== Task requirements ==
Retype exactly the lines from the line with "Add to cart (754, 324)" to the end of the data, keeping both boundary lines.

== Working data ==
_ _ _
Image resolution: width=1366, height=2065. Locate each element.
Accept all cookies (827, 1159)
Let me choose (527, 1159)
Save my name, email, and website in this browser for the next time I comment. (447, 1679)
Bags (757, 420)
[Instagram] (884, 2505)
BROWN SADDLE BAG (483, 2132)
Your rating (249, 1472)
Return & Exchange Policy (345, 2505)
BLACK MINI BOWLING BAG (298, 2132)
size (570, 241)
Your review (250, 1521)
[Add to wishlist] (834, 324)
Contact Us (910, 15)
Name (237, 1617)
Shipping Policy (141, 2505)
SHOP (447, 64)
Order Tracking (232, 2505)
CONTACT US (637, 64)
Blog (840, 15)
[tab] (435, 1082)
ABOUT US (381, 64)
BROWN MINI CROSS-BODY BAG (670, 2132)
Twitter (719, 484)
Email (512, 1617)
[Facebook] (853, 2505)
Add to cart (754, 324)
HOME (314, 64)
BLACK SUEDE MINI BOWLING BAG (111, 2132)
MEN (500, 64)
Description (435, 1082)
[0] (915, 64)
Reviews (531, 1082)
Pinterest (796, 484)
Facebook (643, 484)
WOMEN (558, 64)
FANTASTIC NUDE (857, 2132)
_ _ _
== Result below ==
Add to cart (754, 324)
HOME (314, 64)
BLACK SUEDE MINI BOWLING BAG (111, 2132)
MEN (500, 64)
Description (435, 1082)
[0] (915, 64)
Reviews (531, 1082)
Pinterest (796, 484)
Facebook (643, 484)
WOMEN (558, 64)
FANTASTIC NUDE (857, 2132)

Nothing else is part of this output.